Original scientific paper The atmospheric corrosion is a mechanical, technological, economic as well as an ecological problem, due to the enormous losses in corroded vessels material and machine material due to enhanced content of corroded material pollutants in environment. The results of the thermodynamic diagnostic study are given in this paper of the limited step in the water vapor corrosion kinetic based on the monitoring data for the seasonal water vapor pressure measured daily in Timisoara, by 2011, from March to December. Based on the seasonal values of the measured data, the seasonal diffusion rate constants the activation energies of the first chemical corrosion step are determined.

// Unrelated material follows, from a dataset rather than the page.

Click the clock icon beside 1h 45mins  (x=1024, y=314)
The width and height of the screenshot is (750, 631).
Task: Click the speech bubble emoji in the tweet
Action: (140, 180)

The calculated seasonal water vapor chemical surface polarizations relative to the values of equilibrium entropies and also of the condensed water vapor on the solid surfaces are compared with the literature data of the possible products of chemical processes. The thermodynamic diagnostic study of the limited successive relaxation step in overall corrosion kinetic is carried out, based on the comparison of the molar water vapor couple relaxation work. The depolarization work is proportional to the depolarization rate constants of reactants and products activated successively in couple with water vapor concentrations depolarization energy, in the same time period: the electrochemical relaxation for the achievement of oxygen and hydrogen equilibrium in the seasonal activated corrosion cell, hydrogen depolarization energy and oxygen striping indicators standard potential. Data used to calculate the water vapor pressure in atmosphere are based on measurements accomplished by a sun photometer located at the Politechnica University of Timisoara, Romania (45,74 °N; 21,22 °E). The extraction of water vapor amount from sun photometer capacity relies on a measurement in the region of water vapor absorption at 940 nm. In order to apply the empirical models, the temperature, barometric pressure and humidity content have been taken from a weather station. One found that the experimental values of water vapor pressure, obtained using the sun photometer, are comparable with four other methods, and within, the experimental variations is characterized by a relative error of 2 %.